▶ [TASK ITEM] From the entries below, retype only the lines from the one with "WSPOMNIENIAO MAĆKUKOSYCARZU (98, 559)" through the one with "Popular (563, 568)", exactly as written.
(DATA FOR THIS TASK)
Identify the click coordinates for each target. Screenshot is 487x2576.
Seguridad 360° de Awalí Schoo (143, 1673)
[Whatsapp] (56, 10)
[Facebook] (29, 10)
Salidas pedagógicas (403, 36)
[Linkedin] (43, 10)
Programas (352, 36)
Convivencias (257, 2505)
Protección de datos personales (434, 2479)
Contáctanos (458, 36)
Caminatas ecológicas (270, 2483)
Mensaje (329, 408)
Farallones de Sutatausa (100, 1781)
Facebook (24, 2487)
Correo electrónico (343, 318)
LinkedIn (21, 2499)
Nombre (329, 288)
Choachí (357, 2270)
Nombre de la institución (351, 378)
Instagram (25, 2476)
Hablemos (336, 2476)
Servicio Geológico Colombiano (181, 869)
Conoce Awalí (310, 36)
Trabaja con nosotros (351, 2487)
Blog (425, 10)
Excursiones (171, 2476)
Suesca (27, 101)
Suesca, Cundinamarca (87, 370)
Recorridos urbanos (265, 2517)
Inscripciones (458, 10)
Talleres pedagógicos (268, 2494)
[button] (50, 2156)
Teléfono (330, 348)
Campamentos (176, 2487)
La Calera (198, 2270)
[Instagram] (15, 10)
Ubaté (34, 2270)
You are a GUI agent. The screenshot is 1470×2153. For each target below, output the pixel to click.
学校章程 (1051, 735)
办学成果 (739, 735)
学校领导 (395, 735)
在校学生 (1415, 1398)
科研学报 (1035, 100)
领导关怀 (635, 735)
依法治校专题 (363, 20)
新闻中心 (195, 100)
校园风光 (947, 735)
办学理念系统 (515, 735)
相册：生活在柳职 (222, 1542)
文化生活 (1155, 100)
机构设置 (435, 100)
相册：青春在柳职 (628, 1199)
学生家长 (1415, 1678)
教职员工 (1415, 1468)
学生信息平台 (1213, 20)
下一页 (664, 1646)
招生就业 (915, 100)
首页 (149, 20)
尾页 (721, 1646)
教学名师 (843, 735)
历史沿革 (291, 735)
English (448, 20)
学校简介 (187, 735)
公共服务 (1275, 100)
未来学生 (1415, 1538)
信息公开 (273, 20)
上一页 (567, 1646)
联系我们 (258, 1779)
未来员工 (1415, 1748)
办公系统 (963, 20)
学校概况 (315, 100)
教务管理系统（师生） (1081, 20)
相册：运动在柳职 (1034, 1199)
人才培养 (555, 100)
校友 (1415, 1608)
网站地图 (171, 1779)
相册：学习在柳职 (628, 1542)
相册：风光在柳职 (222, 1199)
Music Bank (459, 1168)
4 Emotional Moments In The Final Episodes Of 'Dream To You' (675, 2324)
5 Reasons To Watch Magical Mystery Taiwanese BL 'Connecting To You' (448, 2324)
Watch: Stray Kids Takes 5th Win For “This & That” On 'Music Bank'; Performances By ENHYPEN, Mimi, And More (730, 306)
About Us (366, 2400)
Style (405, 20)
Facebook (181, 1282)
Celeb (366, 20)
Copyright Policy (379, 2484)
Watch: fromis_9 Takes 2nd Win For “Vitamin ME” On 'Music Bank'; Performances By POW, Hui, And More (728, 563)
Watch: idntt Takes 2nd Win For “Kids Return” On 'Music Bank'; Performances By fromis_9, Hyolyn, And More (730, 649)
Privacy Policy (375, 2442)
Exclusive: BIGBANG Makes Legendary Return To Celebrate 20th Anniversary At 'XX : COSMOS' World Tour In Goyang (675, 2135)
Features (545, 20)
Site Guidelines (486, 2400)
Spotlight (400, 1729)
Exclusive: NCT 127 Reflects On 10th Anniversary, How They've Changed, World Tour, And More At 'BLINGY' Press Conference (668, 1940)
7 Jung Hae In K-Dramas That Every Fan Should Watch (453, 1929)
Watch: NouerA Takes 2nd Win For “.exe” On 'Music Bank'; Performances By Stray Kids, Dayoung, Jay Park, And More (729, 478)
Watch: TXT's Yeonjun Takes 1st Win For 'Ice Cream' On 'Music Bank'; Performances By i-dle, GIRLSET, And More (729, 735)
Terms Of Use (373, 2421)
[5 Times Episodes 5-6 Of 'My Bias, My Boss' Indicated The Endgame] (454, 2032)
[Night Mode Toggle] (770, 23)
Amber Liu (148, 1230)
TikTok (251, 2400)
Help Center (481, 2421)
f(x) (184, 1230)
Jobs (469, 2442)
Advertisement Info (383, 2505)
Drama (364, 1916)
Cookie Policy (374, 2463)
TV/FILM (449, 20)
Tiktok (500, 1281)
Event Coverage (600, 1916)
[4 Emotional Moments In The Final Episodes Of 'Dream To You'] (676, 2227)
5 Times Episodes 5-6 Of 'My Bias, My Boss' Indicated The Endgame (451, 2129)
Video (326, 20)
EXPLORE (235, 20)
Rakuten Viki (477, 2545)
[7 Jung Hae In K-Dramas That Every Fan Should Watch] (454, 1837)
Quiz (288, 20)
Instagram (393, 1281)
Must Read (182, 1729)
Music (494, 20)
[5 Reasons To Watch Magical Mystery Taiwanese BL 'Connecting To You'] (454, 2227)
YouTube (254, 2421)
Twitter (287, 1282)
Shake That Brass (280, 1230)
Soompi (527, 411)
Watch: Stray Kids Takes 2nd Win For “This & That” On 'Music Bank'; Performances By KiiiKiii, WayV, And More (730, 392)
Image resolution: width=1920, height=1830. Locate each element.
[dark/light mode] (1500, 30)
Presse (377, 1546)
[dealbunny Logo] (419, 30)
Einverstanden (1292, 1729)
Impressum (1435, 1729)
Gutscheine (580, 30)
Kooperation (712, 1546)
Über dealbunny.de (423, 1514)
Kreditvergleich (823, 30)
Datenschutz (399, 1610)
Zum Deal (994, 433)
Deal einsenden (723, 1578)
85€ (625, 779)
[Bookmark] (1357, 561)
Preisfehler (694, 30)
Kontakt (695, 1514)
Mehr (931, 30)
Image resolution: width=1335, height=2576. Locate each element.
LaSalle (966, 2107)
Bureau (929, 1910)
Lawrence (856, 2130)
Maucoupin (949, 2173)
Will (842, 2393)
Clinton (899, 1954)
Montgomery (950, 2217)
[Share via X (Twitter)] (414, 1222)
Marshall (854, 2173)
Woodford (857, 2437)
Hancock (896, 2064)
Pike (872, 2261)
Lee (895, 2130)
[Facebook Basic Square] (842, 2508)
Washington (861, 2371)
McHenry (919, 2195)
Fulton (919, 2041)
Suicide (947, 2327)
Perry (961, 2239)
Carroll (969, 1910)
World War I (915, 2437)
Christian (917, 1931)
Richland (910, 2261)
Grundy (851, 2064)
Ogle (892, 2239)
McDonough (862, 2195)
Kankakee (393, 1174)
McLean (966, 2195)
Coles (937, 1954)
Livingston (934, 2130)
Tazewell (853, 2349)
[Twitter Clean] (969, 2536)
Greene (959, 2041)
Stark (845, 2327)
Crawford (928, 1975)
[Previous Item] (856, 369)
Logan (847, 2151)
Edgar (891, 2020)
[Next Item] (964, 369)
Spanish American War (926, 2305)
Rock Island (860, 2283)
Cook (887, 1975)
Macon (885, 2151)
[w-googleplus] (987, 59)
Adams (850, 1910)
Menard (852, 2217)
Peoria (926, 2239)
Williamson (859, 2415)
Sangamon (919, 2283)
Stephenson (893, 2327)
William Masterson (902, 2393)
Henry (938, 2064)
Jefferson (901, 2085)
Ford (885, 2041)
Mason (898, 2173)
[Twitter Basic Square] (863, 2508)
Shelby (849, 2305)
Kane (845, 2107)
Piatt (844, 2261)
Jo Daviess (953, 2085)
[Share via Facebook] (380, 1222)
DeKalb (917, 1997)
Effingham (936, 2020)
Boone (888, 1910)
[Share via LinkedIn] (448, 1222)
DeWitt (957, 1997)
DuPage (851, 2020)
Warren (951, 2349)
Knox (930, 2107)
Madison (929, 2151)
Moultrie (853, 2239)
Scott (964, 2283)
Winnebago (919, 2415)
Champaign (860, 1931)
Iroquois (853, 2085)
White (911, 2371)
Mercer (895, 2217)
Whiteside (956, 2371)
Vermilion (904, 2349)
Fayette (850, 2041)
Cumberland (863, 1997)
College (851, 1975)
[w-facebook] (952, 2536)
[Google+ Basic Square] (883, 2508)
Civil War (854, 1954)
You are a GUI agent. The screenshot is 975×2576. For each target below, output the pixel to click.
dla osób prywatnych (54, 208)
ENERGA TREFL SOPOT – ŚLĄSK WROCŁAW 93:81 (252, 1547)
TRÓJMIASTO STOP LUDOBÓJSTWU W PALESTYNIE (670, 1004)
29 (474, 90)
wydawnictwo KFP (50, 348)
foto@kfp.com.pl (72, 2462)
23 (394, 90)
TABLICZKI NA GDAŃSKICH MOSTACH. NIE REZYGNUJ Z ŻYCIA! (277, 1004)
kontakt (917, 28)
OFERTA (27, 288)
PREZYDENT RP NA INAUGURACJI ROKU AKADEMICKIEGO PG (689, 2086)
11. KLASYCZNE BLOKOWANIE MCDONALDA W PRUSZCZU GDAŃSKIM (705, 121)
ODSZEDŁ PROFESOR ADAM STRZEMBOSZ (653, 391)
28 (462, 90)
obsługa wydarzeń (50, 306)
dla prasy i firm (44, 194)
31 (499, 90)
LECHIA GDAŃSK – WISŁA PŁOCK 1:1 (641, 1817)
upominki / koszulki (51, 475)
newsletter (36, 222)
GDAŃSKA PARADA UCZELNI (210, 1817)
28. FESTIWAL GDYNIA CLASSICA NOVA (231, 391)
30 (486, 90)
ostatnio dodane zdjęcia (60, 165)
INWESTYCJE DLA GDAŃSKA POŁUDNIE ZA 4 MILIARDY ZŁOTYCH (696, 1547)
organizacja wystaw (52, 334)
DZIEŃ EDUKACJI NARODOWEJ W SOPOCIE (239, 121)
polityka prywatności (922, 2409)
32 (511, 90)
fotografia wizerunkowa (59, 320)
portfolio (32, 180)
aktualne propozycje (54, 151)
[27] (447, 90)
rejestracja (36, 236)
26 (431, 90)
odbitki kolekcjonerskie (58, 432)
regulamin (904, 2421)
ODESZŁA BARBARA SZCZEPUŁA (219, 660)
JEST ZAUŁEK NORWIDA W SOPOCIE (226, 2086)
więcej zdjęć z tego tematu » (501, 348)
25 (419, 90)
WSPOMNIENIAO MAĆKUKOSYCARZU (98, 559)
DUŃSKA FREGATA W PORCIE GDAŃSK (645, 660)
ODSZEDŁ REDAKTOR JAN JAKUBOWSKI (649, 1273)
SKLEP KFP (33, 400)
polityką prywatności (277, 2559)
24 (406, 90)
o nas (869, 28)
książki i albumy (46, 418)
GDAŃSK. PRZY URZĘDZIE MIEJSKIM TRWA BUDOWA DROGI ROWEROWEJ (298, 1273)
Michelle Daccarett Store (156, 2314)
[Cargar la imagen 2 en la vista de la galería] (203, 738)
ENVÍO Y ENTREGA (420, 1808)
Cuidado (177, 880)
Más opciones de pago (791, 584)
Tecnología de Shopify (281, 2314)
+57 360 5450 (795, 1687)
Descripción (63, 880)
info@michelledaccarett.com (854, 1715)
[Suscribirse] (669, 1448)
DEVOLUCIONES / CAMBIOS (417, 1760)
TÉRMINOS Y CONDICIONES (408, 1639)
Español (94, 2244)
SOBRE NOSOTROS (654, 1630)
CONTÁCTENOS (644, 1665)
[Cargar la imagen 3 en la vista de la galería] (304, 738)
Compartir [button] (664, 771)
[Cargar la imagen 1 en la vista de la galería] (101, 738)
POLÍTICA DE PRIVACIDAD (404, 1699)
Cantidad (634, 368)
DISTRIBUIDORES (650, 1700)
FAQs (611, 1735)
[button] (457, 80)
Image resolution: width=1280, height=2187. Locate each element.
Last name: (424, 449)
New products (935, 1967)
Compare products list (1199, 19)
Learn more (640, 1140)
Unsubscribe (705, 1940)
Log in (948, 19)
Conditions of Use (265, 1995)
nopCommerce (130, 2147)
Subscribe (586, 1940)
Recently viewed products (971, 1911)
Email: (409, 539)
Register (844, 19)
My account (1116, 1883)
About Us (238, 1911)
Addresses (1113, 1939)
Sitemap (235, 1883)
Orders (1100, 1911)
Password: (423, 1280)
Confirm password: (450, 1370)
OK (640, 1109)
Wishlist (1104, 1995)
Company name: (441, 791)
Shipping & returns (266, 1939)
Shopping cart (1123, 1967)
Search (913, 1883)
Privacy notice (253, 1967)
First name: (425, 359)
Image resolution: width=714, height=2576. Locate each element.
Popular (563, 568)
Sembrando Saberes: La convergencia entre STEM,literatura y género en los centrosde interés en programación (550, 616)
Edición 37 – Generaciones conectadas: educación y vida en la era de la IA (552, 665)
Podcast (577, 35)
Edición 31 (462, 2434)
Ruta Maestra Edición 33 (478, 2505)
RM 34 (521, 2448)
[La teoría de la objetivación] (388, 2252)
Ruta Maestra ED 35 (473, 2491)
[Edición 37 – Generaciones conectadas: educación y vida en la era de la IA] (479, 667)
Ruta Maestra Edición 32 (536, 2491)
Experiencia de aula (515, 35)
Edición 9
(End DATA FOR THIS TASK)
▶ [RESULT OF THIS TASK]
WSPOMNIENIAO MAĆKUKOSYCARZU (98, 559)
DUŃSKA FREGATA W PORCIE GDAŃSK (645, 660)
ODSZEDŁ REDAKTOR JAN JAKUBOWSKI (649, 1273)
SKLEP KFP (33, 400)
polityką prywatności (277, 2559)
24 (406, 90)
o nas (869, 28)
książki i albumy (46, 418)
GDAŃSK. PRZY URZĘDZIE MIEJSKIM TRWA BUDOWA DROGI ROWEROWEJ (298, 1273)
Michelle Daccarett Store (156, 2314)
[Cargar la imagen 2 en la vista de la galería] (203, 738)
ENVÍO Y ENTREGA (420, 1808)
Cuidado (177, 880)
Más opciones de pago (791, 584)
Tecnología de Shopify (281, 2314)
+57 360 5450 (795, 1687)
Descripción (63, 880)
info@michelledaccarett.com (854, 1715)
[Suscribirse] (669, 1448)
DEVOLUCIONES / CAMBIOS (417, 1760)
TÉRMINOS Y CONDICIONES (408, 1639)
Español (94, 2244)
SOBRE NOSOTROS (654, 1630)
CONTÁCTENOS (644, 1665)
[Cargar la imagen 3 en la vista de la galería] (304, 738)
Compartir [button] (664, 771)
[Cargar la imagen 1 en la vista de la galería] (101, 738)
POLÍTICA DE PRIVACIDAD (404, 1699)
Cantidad (634, 368)
DISTRIBUIDORES (650, 1700)
FAQs (611, 1735)
[button] (457, 80)
Image resolution: width=1280, height=2187. Locate each element.
Last name: (424, 449)
New products (935, 1967)
Compare products list (1199, 19)
Learn more (640, 1140)
Unsubscribe (705, 1940)
Log in (948, 19)
Conditions of Use (265, 1995)
nopCommerce (130, 2147)
Subscribe (586, 1940)
Recently viewed products (971, 1911)
Email: (409, 539)
Register (844, 19)
My account (1116, 1883)
About Us (238, 1911)
Addresses (1113, 1939)
Sitemap (235, 1883)
Orders (1100, 1911)
Password: (423, 1280)
Confirm password: (450, 1370)
OK (640, 1109)
Wishlist (1104, 1995)
Company name: (441, 791)
Shipping & returns (266, 1939)
Shopping cart (1123, 1967)
Search (913, 1883)
Privacy notice (253, 1967)
First name: (425, 359)
Image resolution: width=714, height=2576. Locate each element.
Popular (563, 568)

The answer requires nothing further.